In the face of strong criticism from Congress, Clyde Hart, acting chief of the Federal Motor Carrier Safety Administration, said the agency will be making significant changes in its proposed hours-of-service rules.

At a hearing yesterday by the House Ground Transportation Subcommittee, on the controversial proposal, Hart explained that the agency's goal is to write a rule that will improve safety with the least possible economic impact. He also said he does not expect the rule to be finished this year.
"We would rather do it right than do it quick," he told the committee.
Members of the panel have been inundated by complaints from truckers and other businesses that see the proposal as vastly expensive, impractical and a hindrance to safety, rather than an improvement. They took the opportunity of the hearing to lay their concerns before Hart, who responded that he has been hearing the same message directly from the industry. The agency is getting a thousand comments a day, he said.

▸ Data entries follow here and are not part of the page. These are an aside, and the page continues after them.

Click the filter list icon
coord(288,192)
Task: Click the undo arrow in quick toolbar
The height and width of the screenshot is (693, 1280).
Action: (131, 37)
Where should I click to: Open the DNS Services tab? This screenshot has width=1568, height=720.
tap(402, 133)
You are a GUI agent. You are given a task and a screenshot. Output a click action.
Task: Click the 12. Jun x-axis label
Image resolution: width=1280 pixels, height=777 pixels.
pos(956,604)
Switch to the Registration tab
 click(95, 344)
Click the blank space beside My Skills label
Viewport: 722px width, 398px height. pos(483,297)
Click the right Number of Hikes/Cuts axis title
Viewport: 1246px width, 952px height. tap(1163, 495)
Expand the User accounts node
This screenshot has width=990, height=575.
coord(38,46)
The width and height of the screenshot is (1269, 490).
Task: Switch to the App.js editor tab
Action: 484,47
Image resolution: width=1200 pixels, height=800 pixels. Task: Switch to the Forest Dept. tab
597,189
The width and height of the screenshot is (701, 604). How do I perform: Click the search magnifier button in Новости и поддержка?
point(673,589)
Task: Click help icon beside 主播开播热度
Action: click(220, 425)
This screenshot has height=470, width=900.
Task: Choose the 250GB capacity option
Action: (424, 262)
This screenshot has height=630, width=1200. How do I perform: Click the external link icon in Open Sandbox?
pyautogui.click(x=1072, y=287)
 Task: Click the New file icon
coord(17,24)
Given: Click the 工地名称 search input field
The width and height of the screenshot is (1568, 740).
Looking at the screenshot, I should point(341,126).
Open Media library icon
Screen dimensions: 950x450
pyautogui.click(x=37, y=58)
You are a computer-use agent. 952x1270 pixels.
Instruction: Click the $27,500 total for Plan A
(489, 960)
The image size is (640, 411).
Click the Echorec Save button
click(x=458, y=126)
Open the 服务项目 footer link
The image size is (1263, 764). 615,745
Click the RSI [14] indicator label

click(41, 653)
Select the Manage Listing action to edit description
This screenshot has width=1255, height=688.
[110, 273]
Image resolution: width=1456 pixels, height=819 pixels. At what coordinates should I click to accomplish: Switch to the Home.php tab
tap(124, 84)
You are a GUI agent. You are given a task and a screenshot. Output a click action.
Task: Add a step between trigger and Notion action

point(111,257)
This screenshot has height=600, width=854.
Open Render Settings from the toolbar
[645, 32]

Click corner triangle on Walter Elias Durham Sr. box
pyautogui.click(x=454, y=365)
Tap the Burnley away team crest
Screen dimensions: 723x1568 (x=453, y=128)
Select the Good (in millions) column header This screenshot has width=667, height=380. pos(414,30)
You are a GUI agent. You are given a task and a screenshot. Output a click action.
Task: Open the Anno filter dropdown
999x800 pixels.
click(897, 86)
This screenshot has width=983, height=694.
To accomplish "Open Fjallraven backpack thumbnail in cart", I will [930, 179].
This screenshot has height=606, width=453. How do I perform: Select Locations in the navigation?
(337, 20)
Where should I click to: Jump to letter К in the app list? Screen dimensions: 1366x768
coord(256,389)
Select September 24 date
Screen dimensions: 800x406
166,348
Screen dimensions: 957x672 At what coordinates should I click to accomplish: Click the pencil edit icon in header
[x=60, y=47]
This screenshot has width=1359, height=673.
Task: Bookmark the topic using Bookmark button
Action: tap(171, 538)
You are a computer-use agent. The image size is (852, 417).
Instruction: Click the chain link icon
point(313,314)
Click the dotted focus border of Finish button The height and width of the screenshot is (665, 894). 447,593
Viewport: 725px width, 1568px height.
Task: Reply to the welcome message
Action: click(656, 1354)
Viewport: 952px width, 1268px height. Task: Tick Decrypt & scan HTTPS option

"Given what we've heard, there will be some significant changes in the proposal," Hart said.
He acknowledged that the proposal does not give full weight to the economic impact of the changes. He also said that the prohibition on single drivers splitting their rest periods in the sleeper berth, while team drivers can split their rest, needs to be fixed. And the agency is considering a graduated commercial driver's license system in order to make it easier for truckers to find replacement drivers.
The safety agency estimates that truckers would have to hire an additional 49,000 drivers to fill the service gaps created by a shorter work day under the rules. ATA says that number is off by half -— that truckers will need at least 100,000 more drivers.
Hart's expression of flexibility was accompanied by a message of resolve: The Department of Transportation strongly opposes a move in the Senate to force the safety agency to stop work on the proposal.
"FMCSA believes that if this moratorium is adopted, lives will be lost while we wait," he said.
The Senate appropriations bill that contains the moratorium is on its way to the House, where it must be reconciled with the House bill that does not contain that provision. So far, Rep. Frank Wolf, R-VA, is on record as vehemently opposed to the Senate provision. It was not clear at the House hearing whether Wolf will be joined by members of the Transportation panel.
Hart also reported that he has raised the idea of reopening a negotiated rulemaking, but that at least one interested party replied that it could not participate because it did not have the resources to go through that process. Several sources named that party as the liberal safety advocacy group Citizens for Reliable and Safe Highways.